**What is expected**
Could you copy the data below line for line, leaving every character unchanged?

--- Extracted entries ---

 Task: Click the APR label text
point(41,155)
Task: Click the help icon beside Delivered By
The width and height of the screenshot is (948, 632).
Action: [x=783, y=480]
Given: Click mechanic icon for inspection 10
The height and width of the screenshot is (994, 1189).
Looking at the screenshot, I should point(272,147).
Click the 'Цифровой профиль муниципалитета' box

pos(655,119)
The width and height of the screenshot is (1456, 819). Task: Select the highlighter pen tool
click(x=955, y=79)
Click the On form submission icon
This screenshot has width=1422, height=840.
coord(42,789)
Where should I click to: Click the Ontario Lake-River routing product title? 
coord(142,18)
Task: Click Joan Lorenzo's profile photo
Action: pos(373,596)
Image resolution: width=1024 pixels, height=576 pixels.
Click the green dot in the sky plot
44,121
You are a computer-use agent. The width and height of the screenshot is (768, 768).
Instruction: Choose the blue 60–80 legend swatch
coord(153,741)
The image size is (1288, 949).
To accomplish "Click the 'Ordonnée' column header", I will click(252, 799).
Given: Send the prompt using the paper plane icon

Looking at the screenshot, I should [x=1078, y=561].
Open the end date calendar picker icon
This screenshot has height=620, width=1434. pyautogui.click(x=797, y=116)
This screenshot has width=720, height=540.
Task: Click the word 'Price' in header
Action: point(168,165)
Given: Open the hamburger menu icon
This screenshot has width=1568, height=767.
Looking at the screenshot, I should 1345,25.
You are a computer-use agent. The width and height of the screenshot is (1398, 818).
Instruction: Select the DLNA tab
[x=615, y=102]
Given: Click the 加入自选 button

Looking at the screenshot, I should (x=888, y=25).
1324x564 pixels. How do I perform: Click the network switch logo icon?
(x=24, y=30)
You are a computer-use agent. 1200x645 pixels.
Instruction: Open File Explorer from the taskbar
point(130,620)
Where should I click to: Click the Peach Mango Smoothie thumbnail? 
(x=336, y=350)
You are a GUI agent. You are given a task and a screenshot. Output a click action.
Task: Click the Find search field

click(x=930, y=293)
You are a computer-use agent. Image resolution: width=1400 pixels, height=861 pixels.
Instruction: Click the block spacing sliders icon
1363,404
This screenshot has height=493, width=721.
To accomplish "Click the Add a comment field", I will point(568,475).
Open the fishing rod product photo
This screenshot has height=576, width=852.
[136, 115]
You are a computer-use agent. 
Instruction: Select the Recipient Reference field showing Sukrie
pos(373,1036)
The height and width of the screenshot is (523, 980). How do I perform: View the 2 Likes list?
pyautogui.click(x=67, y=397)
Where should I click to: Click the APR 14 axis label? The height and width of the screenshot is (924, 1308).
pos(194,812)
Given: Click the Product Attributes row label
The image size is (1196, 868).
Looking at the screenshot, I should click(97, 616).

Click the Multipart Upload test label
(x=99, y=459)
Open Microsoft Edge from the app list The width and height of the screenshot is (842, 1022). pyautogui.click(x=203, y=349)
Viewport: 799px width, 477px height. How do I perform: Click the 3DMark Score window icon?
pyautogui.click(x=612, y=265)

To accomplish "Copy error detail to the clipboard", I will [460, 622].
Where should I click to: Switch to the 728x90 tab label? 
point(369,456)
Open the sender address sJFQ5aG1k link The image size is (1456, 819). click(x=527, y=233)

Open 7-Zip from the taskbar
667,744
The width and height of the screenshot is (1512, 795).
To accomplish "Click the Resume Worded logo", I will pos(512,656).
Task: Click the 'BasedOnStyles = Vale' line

---

**Response to this task**
 Task: Click the APR label text
point(41,155)
Task: Click the help icon beside Delivered By
The width and height of the screenshot is (948, 632).
Action: [x=783, y=480]
Given: Click mechanic icon for inspection 10
The height and width of the screenshot is (994, 1189).
Looking at the screenshot, I should point(272,147).
Click the 'Цифровой профиль муниципалитета' box

pos(655,119)
The width and height of the screenshot is (1456, 819). Task: Select the highlighter pen tool
click(x=955, y=79)
Click the On form submission icon
This screenshot has width=1422, height=840.
coord(42,789)
Where should I click to: Click the Ontario Lake-River routing product title? 
coord(142,18)
Task: Click Joan Lorenzo's profile photo
Action: pos(373,596)
Image resolution: width=1024 pixels, height=576 pixels.
Click the green dot in the sky plot
44,121
You are a computer-use agent. The width and height of the screenshot is (768, 768).
Instruction: Choose the blue 60–80 legend swatch
coord(153,741)
The image size is (1288, 949).
To accomplish "Click the 'Ordonnée' column header", I will click(252, 799).
Given: Send the prompt using the paper plane icon

Looking at the screenshot, I should [x=1078, y=561].
Open the end date calendar picker icon
This screenshot has height=620, width=1434. pyautogui.click(x=797, y=116)
This screenshot has width=720, height=540.
Task: Click the word 'Price' in header
Action: point(168,165)
Given: Open the hamburger menu icon
This screenshot has width=1568, height=767.
Looking at the screenshot, I should 1345,25.
You are a computer-use agent. The width and height of the screenshot is (1398, 818).
Instruction: Select the DLNA tab
[x=615, y=102]
Given: Click the 加入自选 button

Looking at the screenshot, I should (x=888, y=25).
1324x564 pixels. How do I perform: Click the network switch logo icon?
(x=24, y=30)
You are a computer-use agent. 1200x645 pixels.
Instruction: Open File Explorer from the taskbar
point(130,620)
Where should I click to: Click the Peach Mango Smoothie thumbnail? 
(x=336, y=350)
You are a GUI agent. You are given a task and a screenshot. Output a click action.
Task: Click the Find search field

click(x=930, y=293)
You are a computer-use agent. Image resolution: width=1400 pixels, height=861 pixels.
Instruction: Click the block spacing sliders icon
1363,404
This screenshot has height=493, width=721.
To accomplish "Click the Add a comment field", I will point(568,475).
Open the fishing rod product photo
This screenshot has height=576, width=852.
[136, 115]
You are a computer-use agent. 
Instruction: Select the Recipient Reference field showing Sukrie
pos(373,1036)
The height and width of the screenshot is (523, 980). How do I perform: View the 2 Likes list?
pyautogui.click(x=67, y=397)
Where should I click to: Click the APR 14 axis label? The height and width of the screenshot is (924, 1308).
pos(194,812)
Given: Click the Product Attributes row label
The image size is (1196, 868).
Looking at the screenshot, I should click(97, 616).

Click the Multipart Upload test label
(x=99, y=459)
Open Microsoft Edge from the app list The width and height of the screenshot is (842, 1022). pyautogui.click(x=203, y=349)
Viewport: 799px width, 477px height. How do I perform: Click the 3DMark Score window icon?
pyautogui.click(x=612, y=265)

To accomplish "Copy error detail to the clipboard", I will [460, 622].
Where should I click to: Switch to the 728x90 tab label? 
point(369,456)
Open the sender address sJFQ5aG1k link The image size is (1456, 819). click(x=527, y=233)

Open 7-Zip from the taskbar
667,744
The width and height of the screenshot is (1512, 795).
To accomplish "Click the Resume Worded logo", I will pos(512,656).
Task: Click the 'BasedOnStyles = Vale' line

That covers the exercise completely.